Necesitamos un lugar, me digo, un reparito. Donde deje de caer el peso de la maldición, donde deje de hincarse el huso del hada resentida, donde el bocado de manzana venga sin veneno. Un sabroso, crujiente y fresco bocado de manzana que no incluya la memoria de la infamia.

Necesitamos un bálsamo, el secreto cometa de la brisa que arrastra su cola de brisa y briza el dibujo de los árboles, el dibujo altísimo de los paraísos que siguen florecidos en una esquina del mundo desde donde nos asomábamos.

Necesitamos un respiro. Un espacio que nos cobije y nos repare. Recuperar por un momento, por dos por tres, la sensación de compartida aventura de los escondites de la infancia. Las situaciones en que la voz de los amigos tejía un tapiz tan convincente que podía volvernos invulnerables, poseedores del objeto mágico necesario para sortear los obstáculos, capaz de darnos la clave de los misterios de los grandes.

Creo que nada hay que recupere tanto esa sensación como el hundirse en la bruma de una obra literaria, donde poder bucear hasta encontrar el hilo dorado de una voz que no es nuestra pero pudiera ser, y que nos conecta otra vez con la palabra que nutre, con la que vuelve a poner las cosas en su sitio y puede uno entonces nuevamente olvidarse o recordarse entre las otras claridades del instante.

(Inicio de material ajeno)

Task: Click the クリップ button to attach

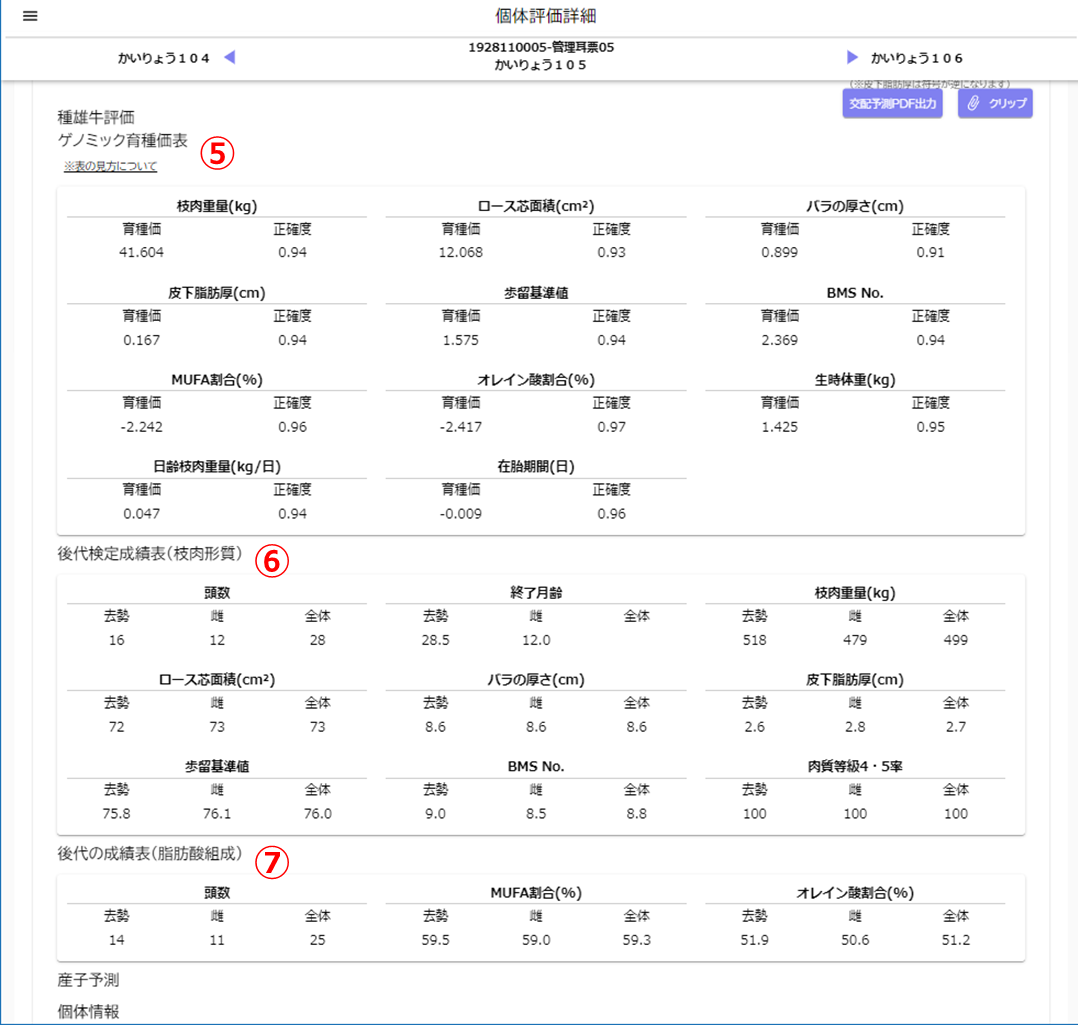Action: [x=995, y=103]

Y creo también que nos debemos la aventura de entrar a la poesía como a una de las tantos ámbitos de la infancia o de ese tiempo en que la vida fue generosamente bella. El ámbito interior donde la palabra está amasada con las voces de aquellos que nos dieron las primeras palabras, las primeras historias, las palabras de nombrar el mundo. El ámbito donde está grabada la huella musical, el rastro de las frases envolventes que se unían al abrazo, la mezcla musical de la voz y su respaldo afectivo en el silencio. El silencio como enclave de esencias infinitas. El silencio donde quedaron en estratos perennes y fecundos, las cosas dichas a medias, por impericia o por pudor; y a veces porque se referían a realidades que poseían una cara esquiva, un relieve hundido en la sombra y que nuestros seres cercanos no podían nombrar sin sentir que las palabras no les alcanzaban.

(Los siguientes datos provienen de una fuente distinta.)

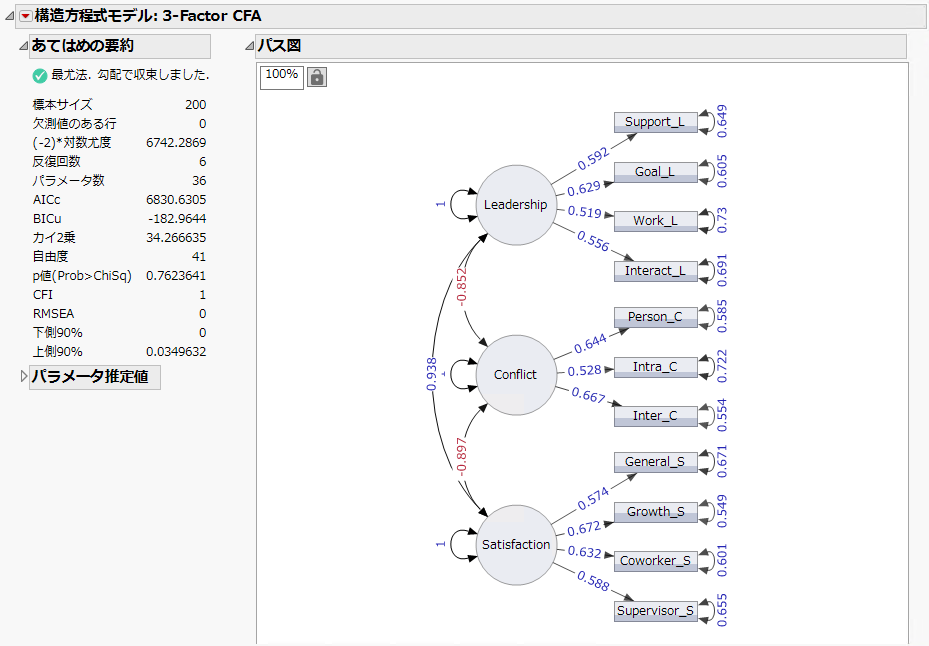Select the Person_C indicator box
The height and width of the screenshot is (646, 929).
(655, 317)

Creo que tal vez por esto, la trama de lo poético nos aporta el hilo con el cual entrar al laberinto y salir de él. Porque tiene la virtud de develar nuestras zonas de más reserva. Y utilizo esta palabra en dos sentidos. Como espacio vedado a la comunicación habitual y como lugar de riqueza donde volver a beber el agua que necesitamos para ponernos de pie y seguir camino, para ponernos de pie y construir otro camino, para encontrarnos en los otros que hacen también tanto camino.